[Opening Dataset content section]

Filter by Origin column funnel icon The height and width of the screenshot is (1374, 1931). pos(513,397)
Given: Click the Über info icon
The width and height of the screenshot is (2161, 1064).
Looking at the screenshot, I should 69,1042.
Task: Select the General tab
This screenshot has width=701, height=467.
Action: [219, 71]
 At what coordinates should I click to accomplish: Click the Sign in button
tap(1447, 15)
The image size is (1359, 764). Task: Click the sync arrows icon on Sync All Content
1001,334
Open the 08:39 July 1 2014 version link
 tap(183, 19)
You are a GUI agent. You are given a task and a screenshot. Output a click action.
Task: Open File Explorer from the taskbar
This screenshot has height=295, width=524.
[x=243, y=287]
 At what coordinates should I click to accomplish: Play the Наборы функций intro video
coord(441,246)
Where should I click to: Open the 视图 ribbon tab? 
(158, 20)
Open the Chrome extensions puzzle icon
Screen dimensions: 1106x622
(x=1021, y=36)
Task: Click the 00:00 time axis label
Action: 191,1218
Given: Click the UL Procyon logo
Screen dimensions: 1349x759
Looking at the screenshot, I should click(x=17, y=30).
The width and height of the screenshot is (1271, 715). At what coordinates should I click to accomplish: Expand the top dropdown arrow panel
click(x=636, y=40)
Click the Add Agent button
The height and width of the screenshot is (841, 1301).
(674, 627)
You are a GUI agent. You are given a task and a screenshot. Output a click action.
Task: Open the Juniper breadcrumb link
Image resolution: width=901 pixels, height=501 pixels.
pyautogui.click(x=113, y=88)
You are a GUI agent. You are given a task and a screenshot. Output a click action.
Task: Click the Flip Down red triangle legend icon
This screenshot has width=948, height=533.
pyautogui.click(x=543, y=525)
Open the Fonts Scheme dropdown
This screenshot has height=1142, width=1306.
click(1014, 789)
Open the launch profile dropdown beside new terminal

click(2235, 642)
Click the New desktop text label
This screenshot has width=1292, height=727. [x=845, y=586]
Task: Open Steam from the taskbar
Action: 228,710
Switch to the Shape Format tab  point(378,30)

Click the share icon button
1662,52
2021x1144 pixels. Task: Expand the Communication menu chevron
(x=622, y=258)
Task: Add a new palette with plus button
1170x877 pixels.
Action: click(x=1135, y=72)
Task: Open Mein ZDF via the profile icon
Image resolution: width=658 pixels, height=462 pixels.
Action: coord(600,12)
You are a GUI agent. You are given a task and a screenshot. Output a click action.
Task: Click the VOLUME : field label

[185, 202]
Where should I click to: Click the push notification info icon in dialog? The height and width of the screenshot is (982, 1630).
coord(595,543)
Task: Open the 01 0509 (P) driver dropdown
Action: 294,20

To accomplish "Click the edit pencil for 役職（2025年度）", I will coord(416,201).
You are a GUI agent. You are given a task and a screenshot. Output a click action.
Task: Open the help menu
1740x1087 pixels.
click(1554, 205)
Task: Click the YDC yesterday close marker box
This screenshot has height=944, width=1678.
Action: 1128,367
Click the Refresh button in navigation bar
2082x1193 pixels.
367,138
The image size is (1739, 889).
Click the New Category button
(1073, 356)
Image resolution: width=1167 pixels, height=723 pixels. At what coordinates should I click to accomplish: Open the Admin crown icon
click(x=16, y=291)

[Closing Dataset content section]

Word-for-word copies of all the records are required.

Filter by Origin column funnel icon The height and width of the screenshot is (1374, 1931). pos(513,397)
Given: Click the Über info icon
The width and height of the screenshot is (2161, 1064).
Looking at the screenshot, I should 69,1042.
Task: Select the General tab
This screenshot has width=701, height=467.
Action: [219, 71]
 At what coordinates should I click to accomplish: Click the Sign in button
tap(1447, 15)
The image size is (1359, 764). Task: Click the sync arrows icon on Sync All Content
1001,334
Open the 08:39 July 1 2014 version link
 tap(183, 19)
You are a GUI agent. You are given a task and a screenshot. Output a click action.
Task: Open File Explorer from the taskbar
This screenshot has height=295, width=524.
[x=243, y=287]
 At what coordinates should I click to accomplish: Play the Наборы функций intro video
coord(441,246)
Where should I click to: Open the 视图 ribbon tab? 
(158, 20)
Open the Chrome extensions puzzle icon
Screen dimensions: 1106x622
(x=1021, y=36)
Task: Click the 00:00 time axis label
Action: 191,1218
Given: Click the UL Procyon logo
Screen dimensions: 1349x759
Looking at the screenshot, I should click(x=17, y=30).
The width and height of the screenshot is (1271, 715). At what coordinates should I click to accomplish: Expand the top dropdown arrow panel
click(x=636, y=40)
Click the Add Agent button
The height and width of the screenshot is (841, 1301).
(674, 627)
You are a GUI agent. You are given a task and a screenshot. Output a click action.
Task: Open the Juniper breadcrumb link
Image resolution: width=901 pixels, height=501 pixels.
pyautogui.click(x=113, y=88)
You are a GUI agent. You are given a task and a screenshot. Output a click action.
Task: Click the Flip Down red triangle legend icon
This screenshot has width=948, height=533.
pyautogui.click(x=543, y=525)
Open the Fonts Scheme dropdown
This screenshot has height=1142, width=1306.
click(1014, 789)
Open the launch profile dropdown beside new terminal

click(2235, 642)
Click the New desktop text label
This screenshot has width=1292, height=727. [x=845, y=586]
Task: Open Steam from the taskbar
Action: 228,710
Switch to the Shape Format tab  point(378,30)

Click the share icon button
1662,52
2021x1144 pixels. Task: Expand the Communication menu chevron
(x=622, y=258)
Task: Add a new palette with plus button
1170x877 pixels.
Action: click(x=1135, y=72)
Task: Open Mein ZDF via the profile icon
Image resolution: width=658 pixels, height=462 pixels.
Action: coord(600,12)
You are a GUI agent. You are given a task and a screenshot. Output a click action.
Task: Click the VOLUME : field label

[185, 202]
Where should I click to: Click the push notification info icon in dialog? The height and width of the screenshot is (982, 1630).
coord(595,543)
Task: Open the 01 0509 (P) driver dropdown
Action: 294,20

To accomplish "Click the edit pencil for 役職（2025年度）", I will coord(416,201).
You are a GUI agent. You are given a task and a screenshot. Output a click action.
Task: Open the help menu
1740x1087 pixels.
click(1554, 205)
Task: Click the YDC yesterday close marker box
This screenshot has height=944, width=1678.
Action: 1128,367
Click the Refresh button in navigation bar
2082x1193 pixels.
367,138
The image size is (1739, 889).
Click the New Category button
(1073, 356)
Image resolution: width=1167 pixels, height=723 pixels. At what coordinates should I click to accomplish: Open the Admin crown icon
click(x=16, y=291)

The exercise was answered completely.